PASSAGE GIVEN:
Aeration and seeding went from $115,000 last year to $145,000 this year, driven largely by these kinds of targeted upsell campaigns. The key insight Steve learned from the program was that people buy when they want or need something. Asking them to commit to aeration back in January for something they might want in September doesn’t work. But when the time comes and you send them a text explaining exactly what’s happening and why they need it right now, they jump on it.

Why Yard Signs Still Matter

Steve spends six or seven thousand dollars a year on yard signs, and he thinks it’s one of the best marketing investments he makes. Yard Boss doesn’t use the standard small signs. They use big ones, about the size of a sheet of paper, with their mascot Blade on them. They put them everywhere. In client yards after completing a job, at intersections, at neighborhood entrances, even in the center of roundabouts, which got them threatened with fines from the city.

The Christmas light signs are especially effective because they tend to stay in yards all the way until spring. People just don’t think about pulling them down when they’re not doing much yard work in the fall and winter. So Yard Boss gets months of free advertising from a single sign.

Steve’s philosophy on visibility is simple. He wants everybody in Lincoln to know that Yard Boss exists, whether they need the service right now or not. “One day you’re gonna be having coffee or drinks with your friend and they’re gonna be talking about getting lawn care, pest control, Christmas lights, whatever. You’re like, well, I don’t know, but I know this Yard Boss, I see them around,” he said. And then when that person goes to Google or Facebook, the ads are already there waiting for them.

The Truck Wrap Illusion

Steve’s fleet is all bright green and blue F-250s and 350s, and they all look identical. Same trucks, same color, same wrap, same everything. People in Lincoln have started saying they see Yard Boss trucks everywhere, which Steve finds hilarious because he only has six trucks rolling on any given day.

“You don’t see them everywhere. We’ve only got six rolling a day. We’re not even in every part of town every day,” he told me. But because they all look the same, people think the company is twice as big as it actually is. Steve also never reuses truck numbers. Their current trucks are numbered up to 25, even though they’ve never had 25 trucks at once. People see truck number 22 and assume there must be a massive fleet. It’s a simple psychological trick that costs nothing extra and makes the company feel way bigger than it is.

WHAT TO DO: Please restate the Yard Boss passage between "Steve’s fleet is" and "any given day.", inclusive, changing "bright green and blue" to "dark red and white".

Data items

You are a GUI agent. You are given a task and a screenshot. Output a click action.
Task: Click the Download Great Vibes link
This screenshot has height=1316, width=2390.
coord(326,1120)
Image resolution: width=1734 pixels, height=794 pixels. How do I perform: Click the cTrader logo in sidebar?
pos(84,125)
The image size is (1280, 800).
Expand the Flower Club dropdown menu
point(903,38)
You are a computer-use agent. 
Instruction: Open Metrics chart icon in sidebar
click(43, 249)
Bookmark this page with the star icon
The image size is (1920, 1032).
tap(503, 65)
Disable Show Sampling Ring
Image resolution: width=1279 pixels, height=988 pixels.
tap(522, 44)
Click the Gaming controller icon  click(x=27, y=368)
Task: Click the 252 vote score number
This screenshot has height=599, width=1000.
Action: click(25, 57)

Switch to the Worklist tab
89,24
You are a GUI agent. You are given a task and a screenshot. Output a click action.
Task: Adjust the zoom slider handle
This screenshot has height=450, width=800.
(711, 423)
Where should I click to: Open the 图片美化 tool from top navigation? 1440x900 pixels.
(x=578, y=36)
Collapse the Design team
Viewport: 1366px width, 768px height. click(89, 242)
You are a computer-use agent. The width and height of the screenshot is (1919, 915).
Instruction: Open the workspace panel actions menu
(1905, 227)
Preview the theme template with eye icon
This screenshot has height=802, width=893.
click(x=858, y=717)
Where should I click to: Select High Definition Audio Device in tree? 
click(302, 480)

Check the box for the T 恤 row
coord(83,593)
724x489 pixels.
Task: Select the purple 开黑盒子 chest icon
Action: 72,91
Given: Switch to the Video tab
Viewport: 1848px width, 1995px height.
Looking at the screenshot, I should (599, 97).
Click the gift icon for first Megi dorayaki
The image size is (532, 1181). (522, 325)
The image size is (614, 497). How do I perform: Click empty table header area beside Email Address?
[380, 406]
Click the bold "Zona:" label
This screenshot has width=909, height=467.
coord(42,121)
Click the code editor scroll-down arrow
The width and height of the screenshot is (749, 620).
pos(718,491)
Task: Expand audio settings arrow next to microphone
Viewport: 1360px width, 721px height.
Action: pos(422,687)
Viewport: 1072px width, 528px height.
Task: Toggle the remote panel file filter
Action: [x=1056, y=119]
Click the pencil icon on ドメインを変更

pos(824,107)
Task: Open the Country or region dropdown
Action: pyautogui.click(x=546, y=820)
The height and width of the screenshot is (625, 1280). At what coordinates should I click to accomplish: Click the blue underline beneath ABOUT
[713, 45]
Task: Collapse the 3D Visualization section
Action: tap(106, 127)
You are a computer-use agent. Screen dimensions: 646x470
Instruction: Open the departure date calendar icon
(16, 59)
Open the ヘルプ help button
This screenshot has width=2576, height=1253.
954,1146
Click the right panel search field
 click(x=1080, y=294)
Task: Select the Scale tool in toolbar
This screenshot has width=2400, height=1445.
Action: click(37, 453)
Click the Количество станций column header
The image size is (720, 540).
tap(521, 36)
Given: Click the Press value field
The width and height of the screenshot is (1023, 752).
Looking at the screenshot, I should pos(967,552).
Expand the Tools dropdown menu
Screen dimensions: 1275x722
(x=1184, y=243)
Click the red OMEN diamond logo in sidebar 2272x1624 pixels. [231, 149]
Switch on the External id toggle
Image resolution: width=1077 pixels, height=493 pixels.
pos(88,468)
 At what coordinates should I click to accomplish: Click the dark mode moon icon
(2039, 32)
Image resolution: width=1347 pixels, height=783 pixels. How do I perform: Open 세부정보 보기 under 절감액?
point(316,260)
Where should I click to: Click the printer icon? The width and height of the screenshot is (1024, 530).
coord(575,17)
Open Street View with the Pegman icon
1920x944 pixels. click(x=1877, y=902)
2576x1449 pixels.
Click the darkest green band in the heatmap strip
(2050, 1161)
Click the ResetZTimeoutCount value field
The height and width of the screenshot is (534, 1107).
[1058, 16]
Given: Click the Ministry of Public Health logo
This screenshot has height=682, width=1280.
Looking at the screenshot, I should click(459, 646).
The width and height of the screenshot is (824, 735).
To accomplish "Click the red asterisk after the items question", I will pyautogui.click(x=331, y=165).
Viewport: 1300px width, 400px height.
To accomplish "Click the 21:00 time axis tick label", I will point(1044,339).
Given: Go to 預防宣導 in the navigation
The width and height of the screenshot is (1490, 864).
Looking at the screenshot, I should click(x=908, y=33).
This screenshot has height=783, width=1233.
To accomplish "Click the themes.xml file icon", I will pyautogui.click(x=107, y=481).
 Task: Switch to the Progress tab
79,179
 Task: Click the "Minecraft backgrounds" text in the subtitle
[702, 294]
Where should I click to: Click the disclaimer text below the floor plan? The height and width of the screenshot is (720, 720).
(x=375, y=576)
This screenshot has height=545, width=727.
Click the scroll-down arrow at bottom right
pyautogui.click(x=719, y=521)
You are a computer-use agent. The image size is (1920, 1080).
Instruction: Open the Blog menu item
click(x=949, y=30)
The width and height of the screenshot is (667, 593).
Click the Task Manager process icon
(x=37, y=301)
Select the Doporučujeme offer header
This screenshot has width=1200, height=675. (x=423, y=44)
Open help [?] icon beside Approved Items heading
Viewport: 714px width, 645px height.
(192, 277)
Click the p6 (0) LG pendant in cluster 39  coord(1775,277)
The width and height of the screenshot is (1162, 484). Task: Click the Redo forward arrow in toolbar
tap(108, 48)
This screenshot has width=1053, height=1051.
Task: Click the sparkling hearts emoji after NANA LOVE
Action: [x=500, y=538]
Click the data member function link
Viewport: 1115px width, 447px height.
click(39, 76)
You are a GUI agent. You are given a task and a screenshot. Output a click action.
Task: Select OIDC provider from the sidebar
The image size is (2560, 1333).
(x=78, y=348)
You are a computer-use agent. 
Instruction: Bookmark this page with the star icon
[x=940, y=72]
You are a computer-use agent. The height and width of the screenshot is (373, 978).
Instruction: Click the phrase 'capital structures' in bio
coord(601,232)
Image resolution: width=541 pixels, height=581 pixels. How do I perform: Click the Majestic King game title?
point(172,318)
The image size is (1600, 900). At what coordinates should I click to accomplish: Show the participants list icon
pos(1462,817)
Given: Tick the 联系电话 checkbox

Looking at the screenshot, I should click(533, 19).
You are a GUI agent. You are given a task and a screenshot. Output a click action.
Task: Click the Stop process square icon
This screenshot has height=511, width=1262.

EXERCISE OUTPUT:
Steve’s fleet is all dark red and white F-250s and 350s, and they all look identical. Same trucks, same color, same wrap, same everything. People in Lincoln have started saying they see Yard Boss trucks everywhere, which Steve finds hilarious because he only has six trucks rolling on any given day.